[Python-ideas] new format spec for iterable types
Andrew Barnert
abarnert at yahoo.com
Thu Sep 10 00:39:45 CEST 2015
On Sep 9, 2015, at 15:03, Wolfgang Maier <wolfgang.maier at biologie.uni-freiburg.de> wrote:
>
>> On 09.09.2015 23:28, Andrew Barnert via Python-ideas wrote:
>>> On Sep 9, 2015, at 06:41, Wolfgang Maier <wolfgang.maier at biologie.uni-freiburg.de> wrote:
>>>
>>> 3)
>>> Finally, the alternative idea of having the new functionality handled by a new !converter, like:
>>>
>>> "List: {0!j:,}".format([1.2, 3.4, 5.6])
>>>
>>> I considered this idea before posting the original proposal, but, in addition to requiring a change to str.format (which would need to recognize the new token), this approach would need either:
>>>
>>> - a new special method (e.g., __join__) to be implemented for every type that should support it, which is worse than for my original proposal or
>>>
>>> - the str.format method must react directly to the converter flag, which is then no different to the above solution just that it uses !j instead of *. Personally, I find the * syntax more readable, plus, the !j syntax would then suggest that this is a regular converter (calling a special method of the object) when, in fact, it is not.
>>> Please correct me, if I misunderstood something about this alternative proposal.
>>
>> But the format method already _does_ react directly to the conversion flag. As the docs say, the "type coercion" (call to str, repr, or ascii) happens before formatting, and then the __format__ method is called on the result. A new !j would be a "regular converter"; it just calls a new join function (which returns something whose __format__ method then does the right thing) instead of the str, repr, or ascii functions.
>
> Ah, I see! Thanks for correcting me here. Somehow, I had the mental picture that the format converters would call the object's __str__ and __repr__ methods directly (and so you'd need an additional __join__ method for the new converter), but that's not the case then.
>
>> And random's custom converter idea would work similarly, except that presumably his !join would specify a function registered to handle the "join" conversion in some way rather than being hardcoded to a builtin.
>
> How would such a registration work (sorry, I haven't had the time to search the list for his previous mention of this idea)?

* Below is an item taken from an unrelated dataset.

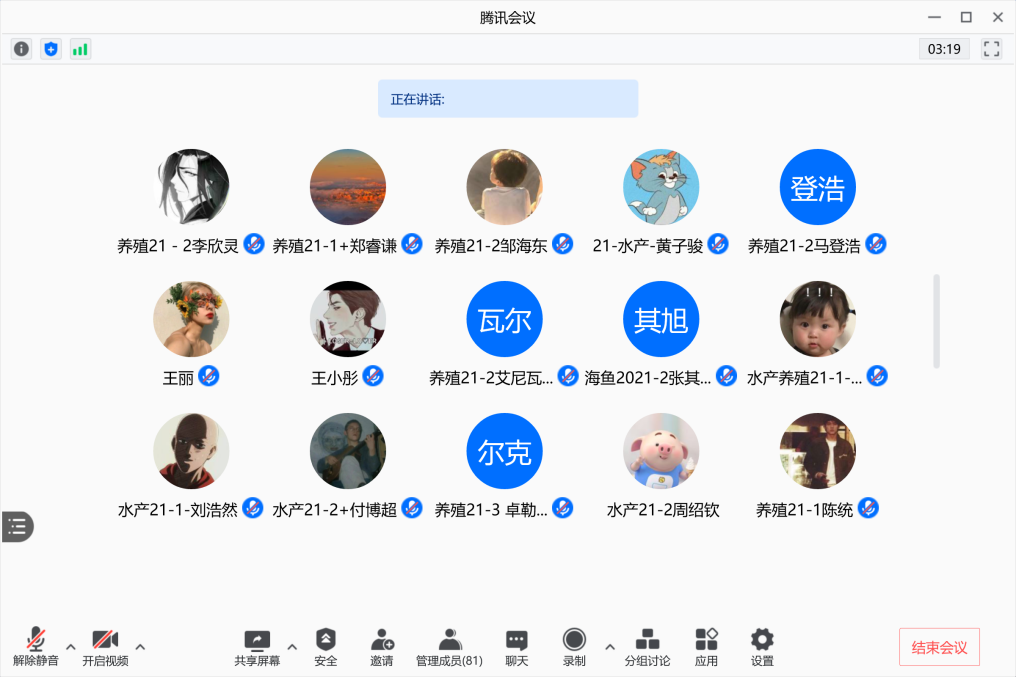Expand the share screen options arrow
The width and height of the screenshot is (1016, 677).
(292, 645)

A new builtin certainly won't fly.
I believe he posted a more detailed version of the idea on one of the other spinoff threads from the f-string thread, but I don't have a link. But there are lots of possibilities, and if you want to start bikeshedding, it doesn't matter that much what his original color was. For example, here's a complete proposal:
class MyJoiner:
def __init__(self, value):
self.value = value
def __format__(self, spec):
return spec.join(map(str, self.value))
string.register_converter('join', MyJoiner)

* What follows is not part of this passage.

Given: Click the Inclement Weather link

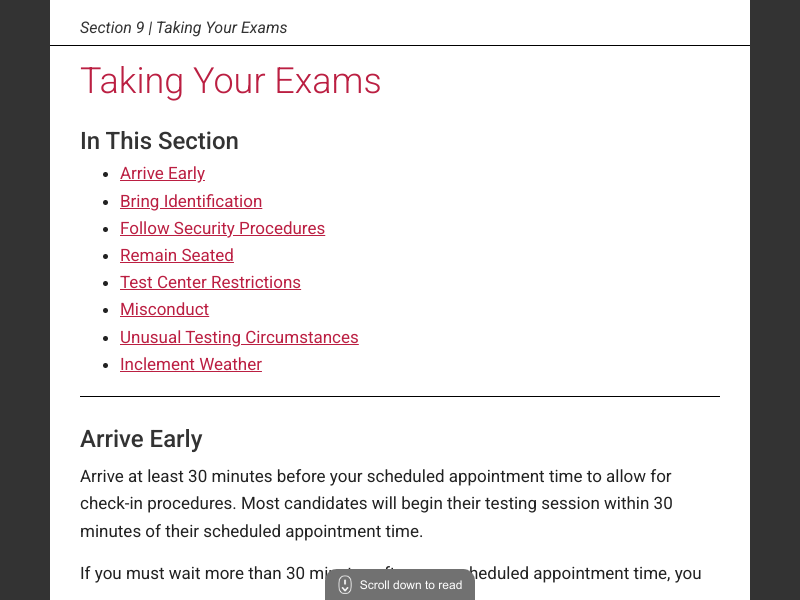Looking at the screenshot, I should [191, 364].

That last line adds it to some global table (maybe string._converters, or maybe it's not exposed at the Python level at all; whatever).
In str.format, instead of reading a single character after a !, it reads until colon or end of field; if that's more than a single character, it looks it up in the global table and calls the registered callable. So, in this case, "{spam!join:-}"
would call MyJoiner(spam).__format__('-').
Any more complexity can be added to MyJoiner pretty easily, so this small extension to str.format seems sufficient for anything you might want. For example, if you want a three-part format spec that includes the join string, a format spec to pass to each element, and a format spec to apply to the whole thing:
def __format__(self, spec):
joinstr, _, spec = spec.partition(':')
espec, _, jspec = spec.partition(':')
bits = (format(e, espec) for e in self.value)
joined = joinstr.join(bits)
return format(joined, jspec)
Or maybe it would be better to have a standard way to do multi-part format specs--maybe even passing arguments to a converter rather than cramming them in the spec--but this seems simple and flexible enough.
It might also be worth having multiple converters called in a chain, but I can't think of a use case for that, so I'll ignore it.
Most converters will be classes that just store the constructor argument and use it in __format__, so it seems tedious to repeat that boilerplate for 90% of them, but that's easy to fix with a decorator:
def simple_converter(func):
class Converter:
def __init__(self, value):
self.value = value
def __format__(self, spec):
return func(self.value, spec)
Meanwhile, maybe you want the register function to be a decorator:
def register_converter(name):
def decorator(func):
_global_converter_table[name] = func
return func
return decorator
So now, the original example becomes:
@string.register_converter('join')
@string.simple_converter
def my_joiner(values, joinstr):
return joinstr.join(map(str, values))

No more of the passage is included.